◆ **Task to complete**: Search the records below for "agent" and copy every line it turns up in.

[Extracted data entries]
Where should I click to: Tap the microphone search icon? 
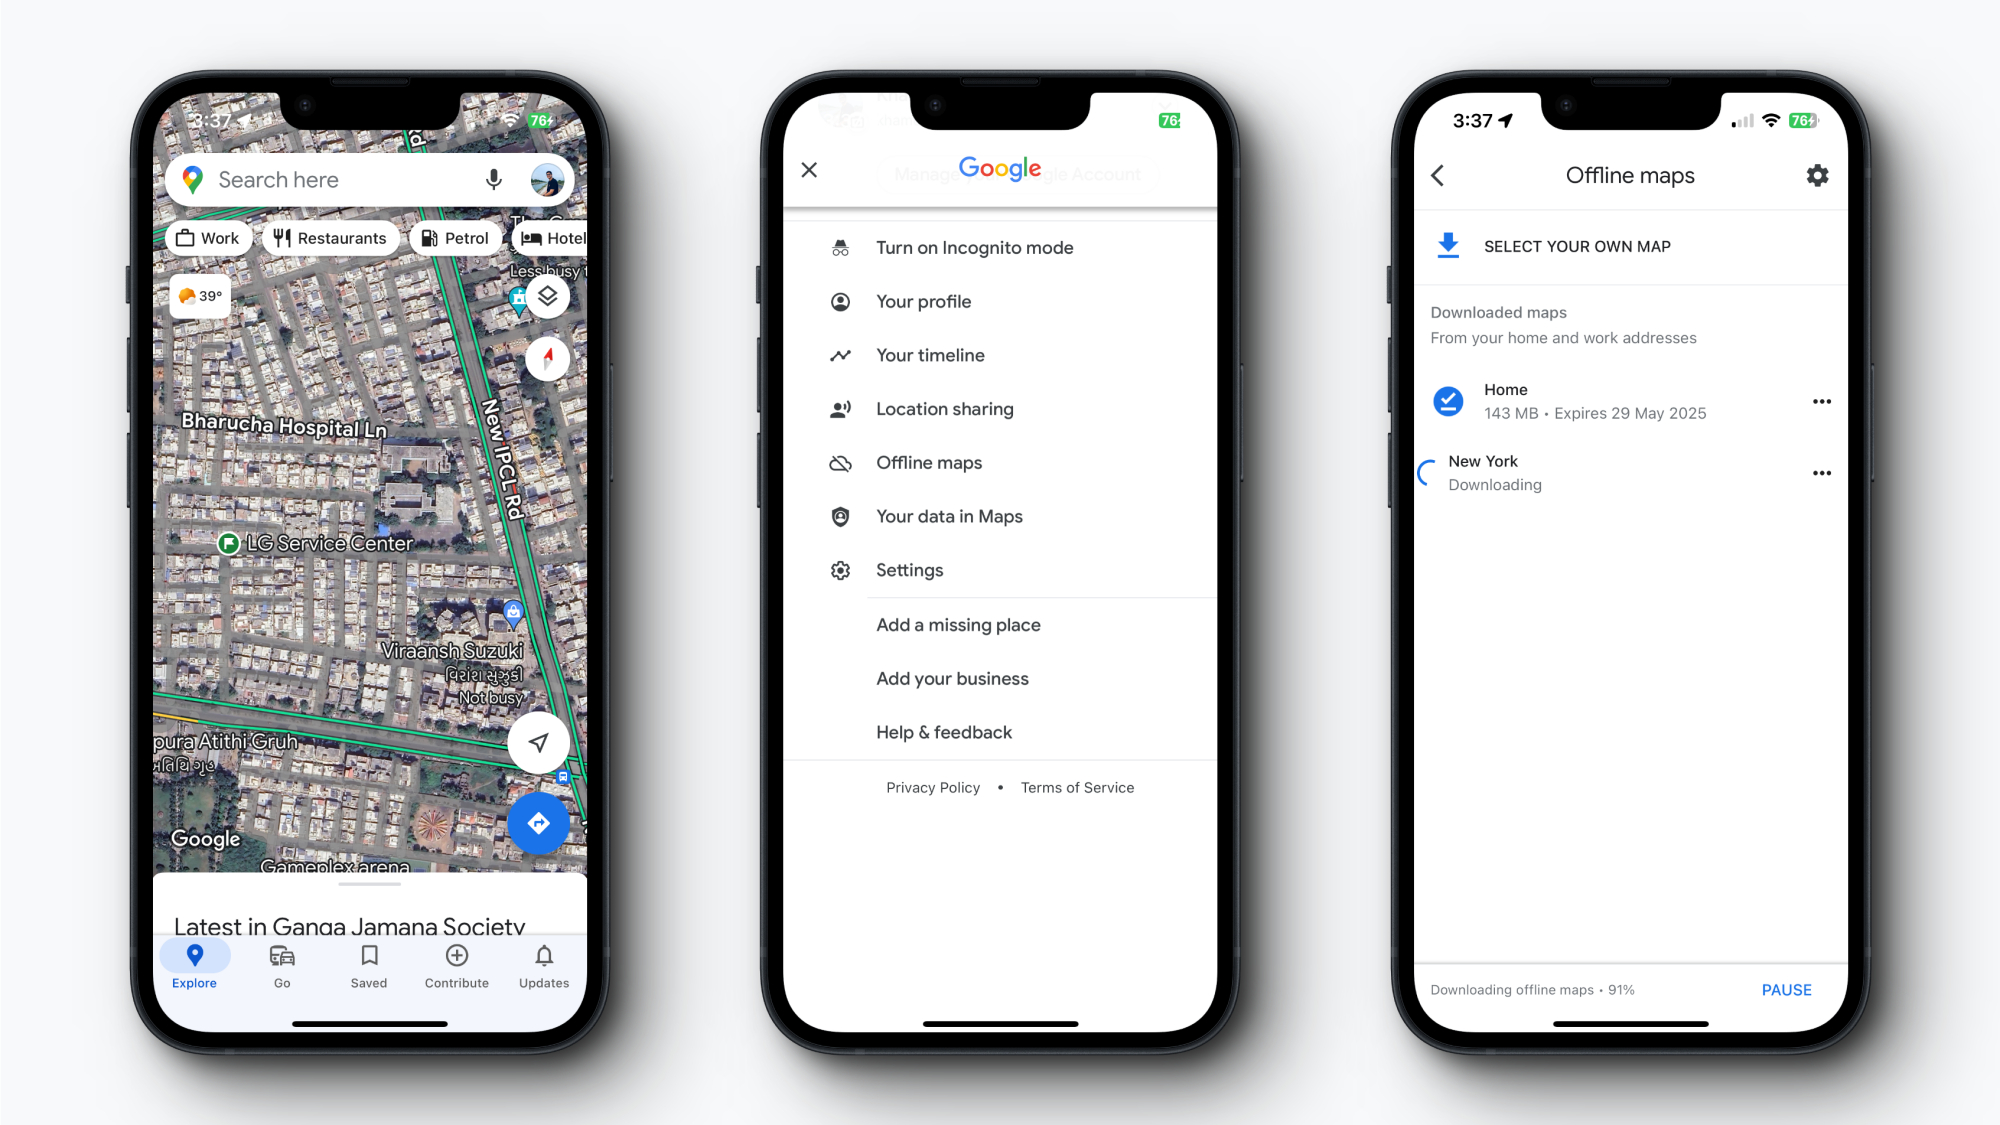[x=495, y=179]
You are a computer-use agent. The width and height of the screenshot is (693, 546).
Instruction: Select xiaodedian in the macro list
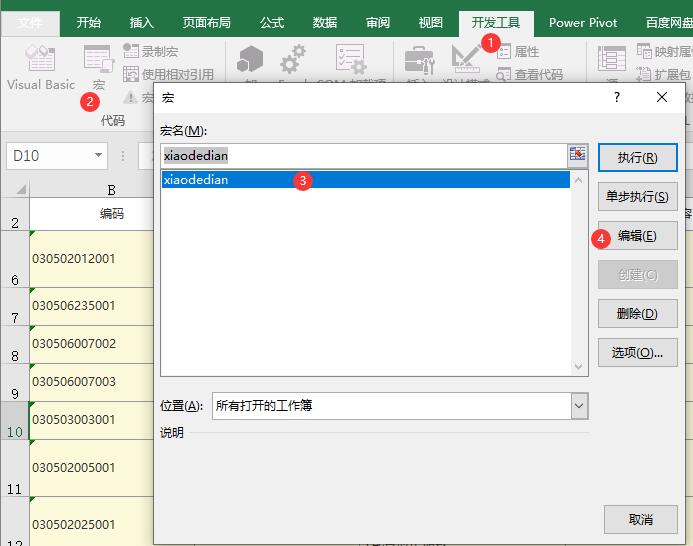tap(366, 180)
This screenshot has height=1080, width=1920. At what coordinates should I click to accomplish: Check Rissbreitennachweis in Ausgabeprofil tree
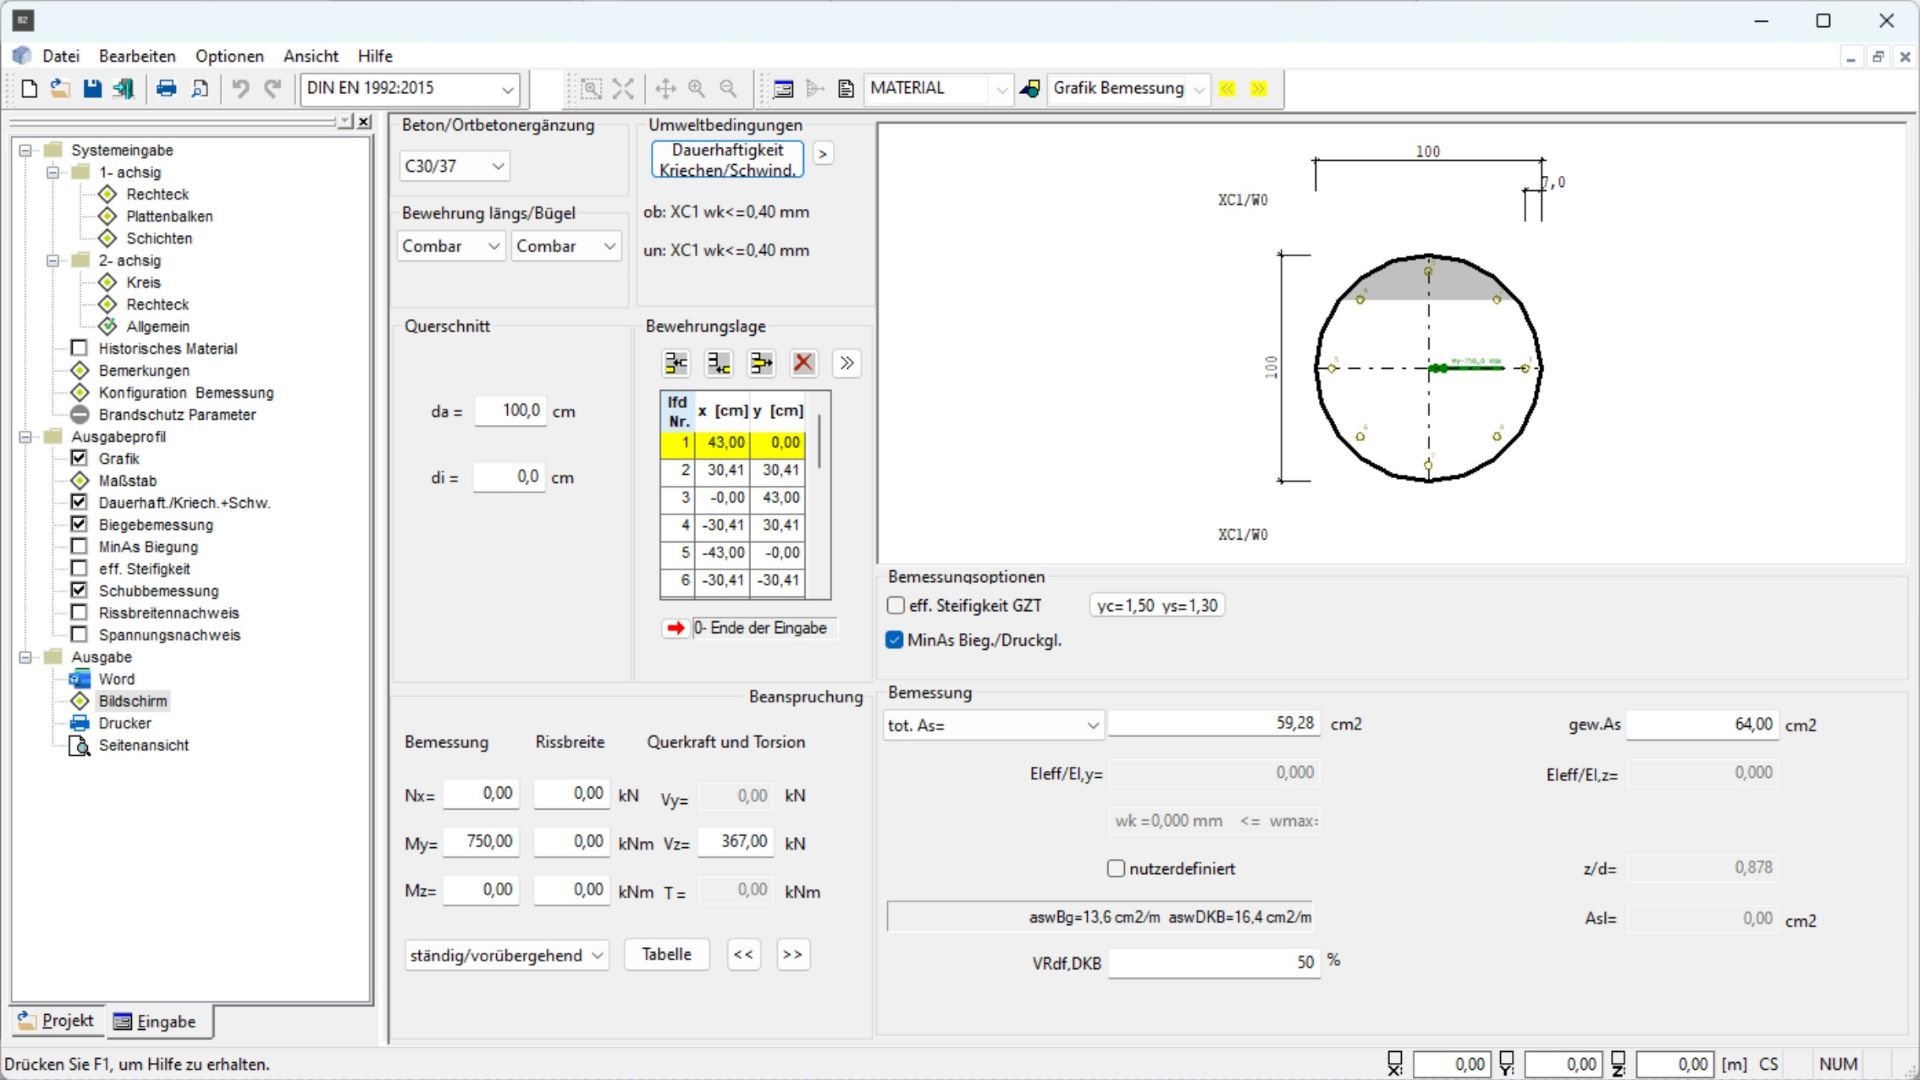point(79,613)
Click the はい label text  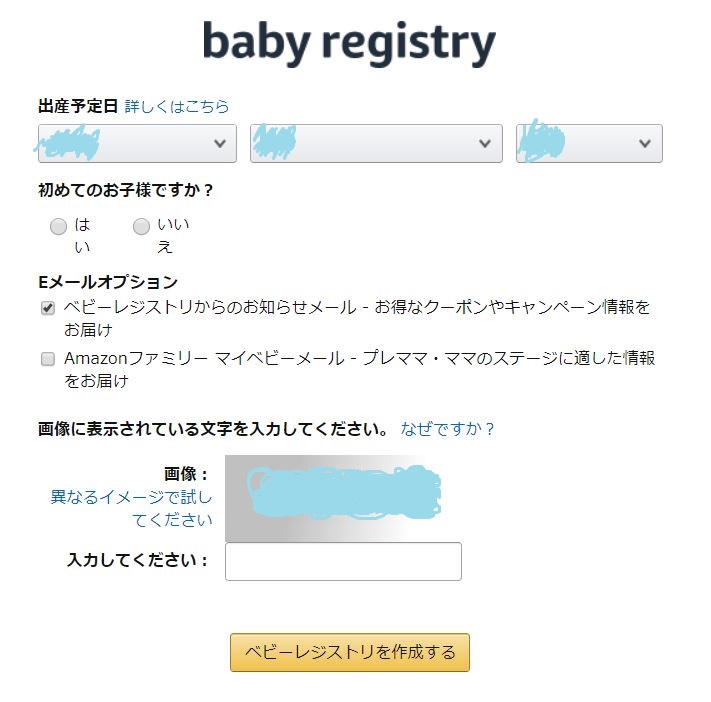(x=83, y=235)
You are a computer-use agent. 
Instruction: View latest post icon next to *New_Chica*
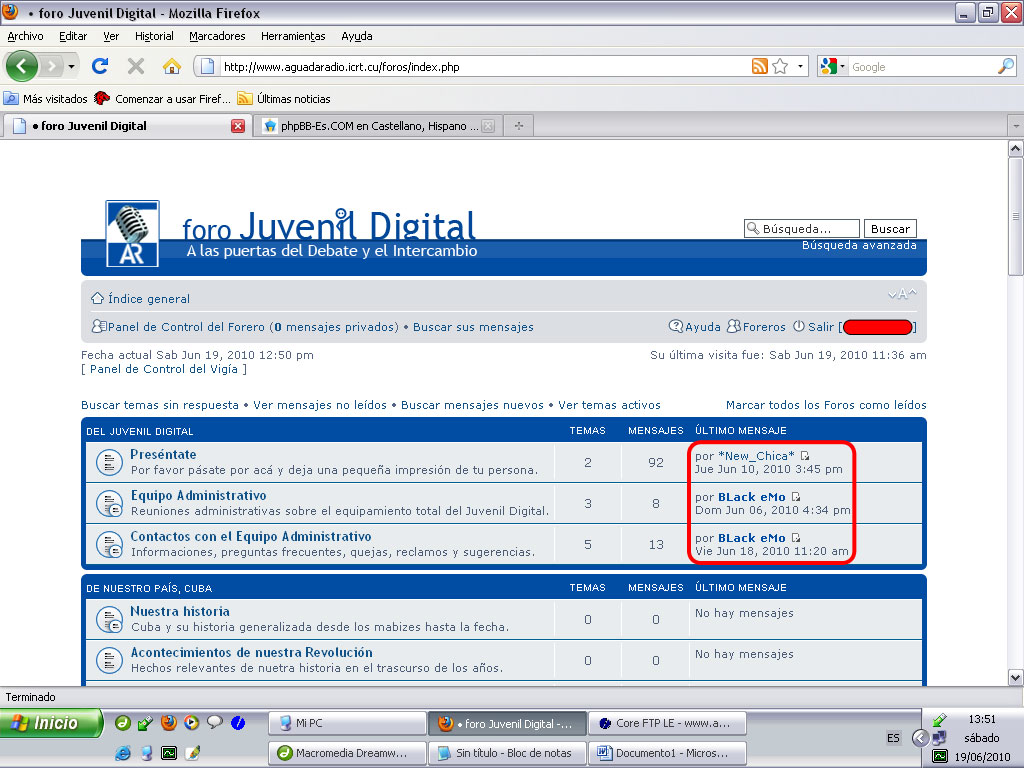(805, 456)
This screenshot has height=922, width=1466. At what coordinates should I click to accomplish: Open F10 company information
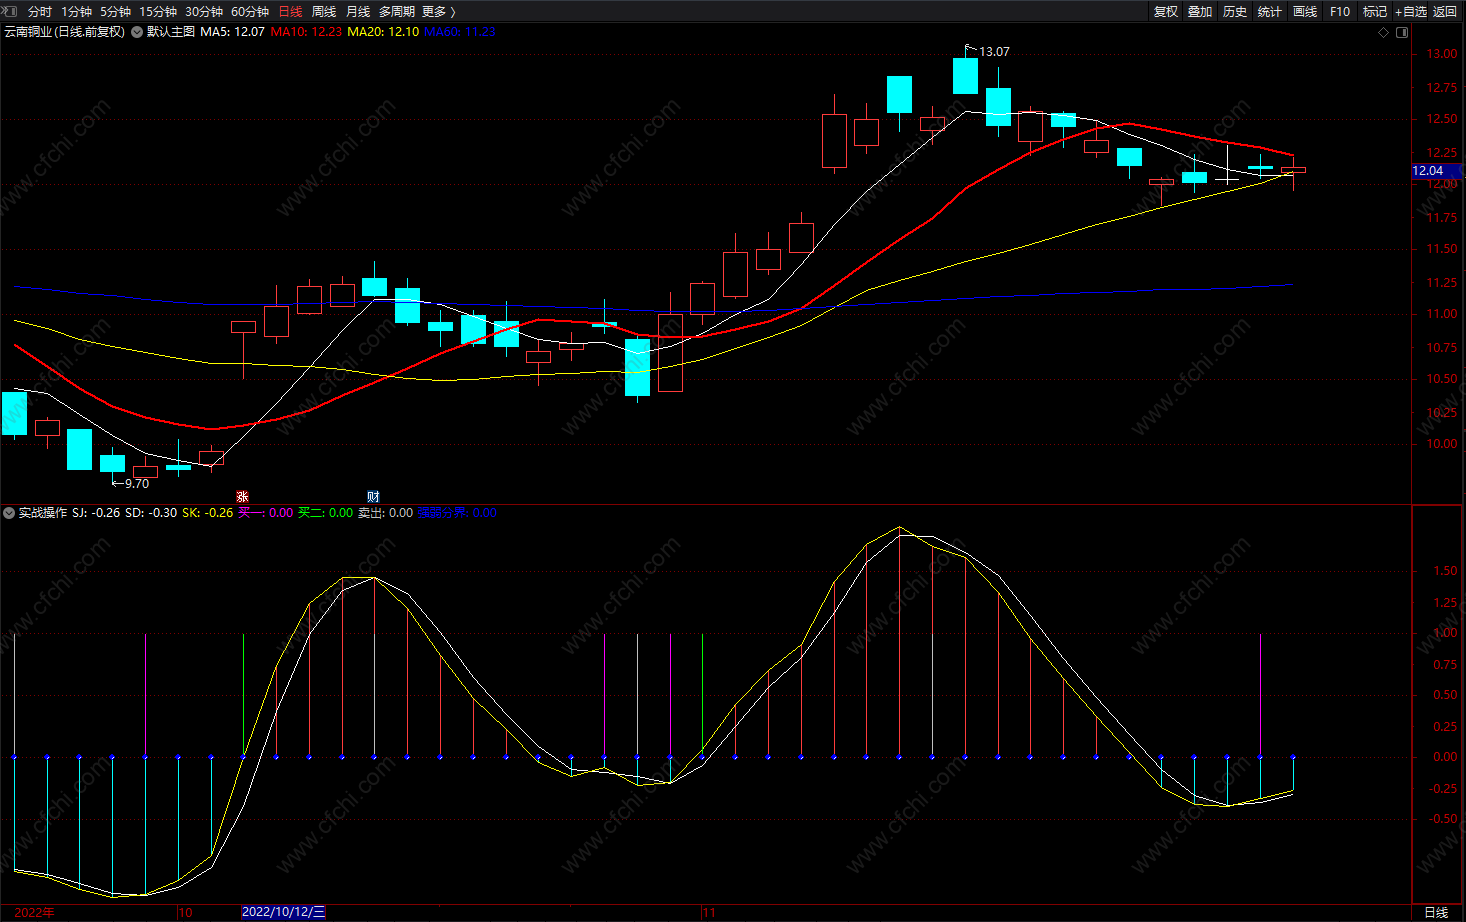tap(1340, 12)
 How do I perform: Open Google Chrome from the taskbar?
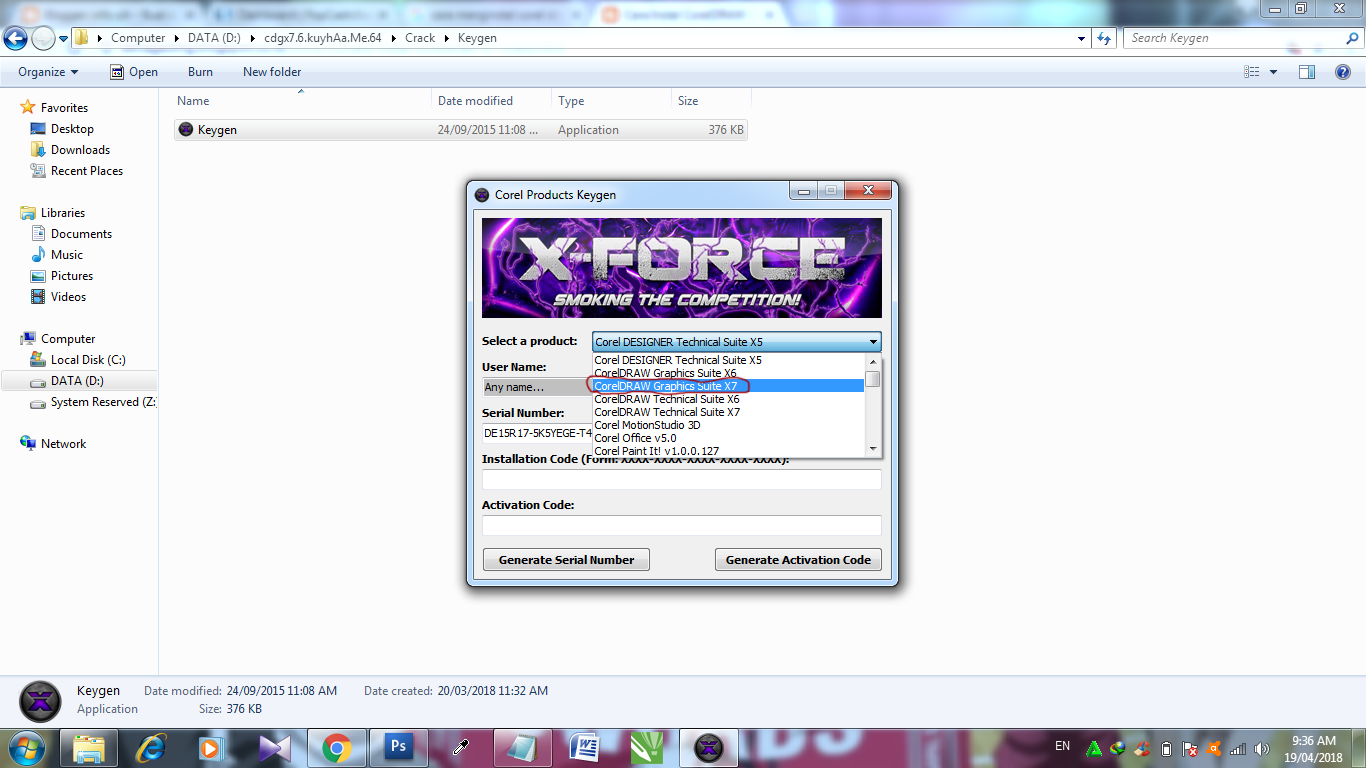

◆ **Solution for this task**:
You are a computer-use agent. The width and height of the screenshot is (693, 546).
You are a computer-use agent. 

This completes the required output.